Supplied text –
----
I am an Assistant Professor at the University of California Santa Cruz. In 2025-26, I will be the Philip Quinn Fellow at the National Humanities Center. I also lead the UCSC Aesthetics Reading Group. If you’re interested in joining, feel free to reach out via email.

I work on contemporary issues in value theory, in particular moral psychology and aesthetics, its intersection with philosophy of mind, as well as on the history of these fields. I am especially interested in how values influence perception and imagination, both in positive ways, such as through the development of aesthetic expertise, and in negative ways, for instance when our perceptual and imaginative processes are hijacked and distorted. My historical interests encompass 17th- and 18th-century philosophy, with a particular focus
on Immanuel Kant.
Books


Articles
“Bias Reduction as an Aesthetic Norm”
Philosophical Topics, 2025
Traditional aesthetic theories emphasize pleasure, while recent non-hedonistic approaches prioritize “getting it right” in aesthetic engagement. This paper critiques Dominic McIver Lopes’s and C. Thi Nguyen’s theories by arguing that correctness is neither the necessary guiding norm nor the constitutive or right motivator. Instead, I propose bias reduction—minimizing the improper influence of prior outlooks. This shift from correctness to minimizing distortion better captures aesthetic agency and allows for pluralism and radical disagreement.
“Bolzano’s Aesthetic Cognitivism”
Journal of the American Philosophical Association, 2025
This article examines Bolzano’s aesthetic cognitivism. It argues that, while reminiscent of German rationalist aesthetics and hence potentially appearing rigid and outdated, Bolzano’s version of cognitivism is, in fact, highly innovative and more flexible than the cognitivism championed by the rationalists. He imports from the rationalists the idea that aesthetic appreciation and creation are rule-governed, yet does not construe rule-following and engaging in free aesthetic activities as mutually exclusive. Furthermore, thanks to his nuanced treatment of the interaction between aesthetic values and other types of values, Bolzano’s aesthetic cognitivism presents a fresh alternative to contemporary versions of aesthetic cognitivism.
“Recovering Fictional Content and Emotional Engagements with Fiction”
Analysis, 2025
This paper critically engages with Peter Langland-Hassan’s Explaining Imagination, which defends a reductive account of imagination by analyzing activities such as pretense, daydreaming, and engagement with fiction in terms of basic folk psychological states. While I acknowledge the strengths of his case against the sui generis status of imagination, I challenge key aspects of his view on fictional engagement. Drawing on cases of imaginative resistance, I argue that inference rules govern only certain types of imagining and that Langland-Hassan’s account of emotional engagement with fiction is incomplete. I propose a distinction between panoramic and selective imagining to better explain the limits of inference-guided imagination, and I defend a pluralistic approach to understanding emotional responses to fiction.
“Hume and Kant on Imaginative Resistance”
European Journal of Philosophy, 2024
The topic of imaginative resistance attracted considerable philosophical attention in recent years. Yet, with a few exceptions, no historical investigation of the phenomenon has been carried out. This paper amends this gap in the literature by constructing a Humean and a Kantian explanation. The main contributions of this historical analysis to this debate are to make room for emotions in explanations of resistance reactions and to upset the polarization between rival accounts by suggesting that our possible responses to morally flawed works can vary. In some cases, we resist imagining counter-evaluative claims due to our unwillingness to do so, and in others, due to our inability.
----
Write out the stretch of the profile from "Philosophical Topics, 2025" through "and radical disagreement.".

Available data –
----
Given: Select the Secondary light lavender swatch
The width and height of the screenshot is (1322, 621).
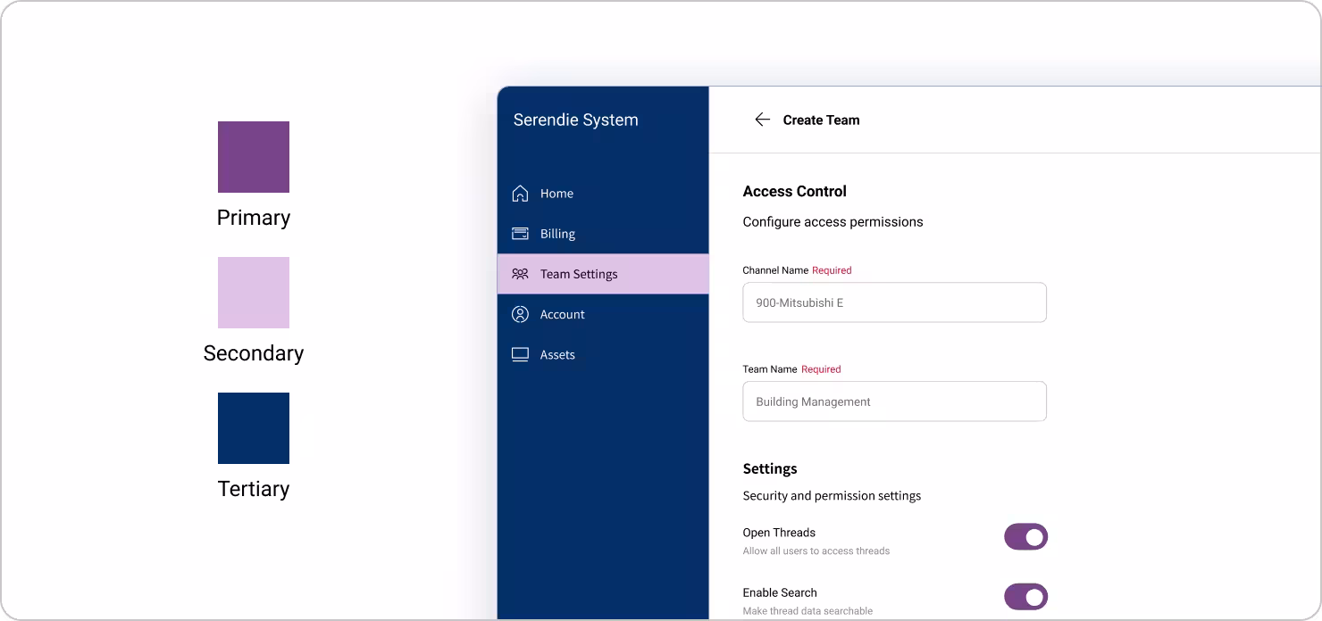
----
Correct output –
Philosophical Topics, 2025
Traditional aesthetic theories emphasize pleasure, while recent non-hedonistic approaches prioritize “getting it right” in aesthetic engagement. This paper critiques Dominic McIver Lopes’s and C. Thi Nguyen’s theories by arguing that correctness is neither the necessary guiding norm nor the constitutive or right motivator. Instead, I propose bias reduction—minimizing the improper influence of prior outlooks. This shift from correctness to minimizing distortion better captures aesthetic agency and allows for pluralism and radical disagreement.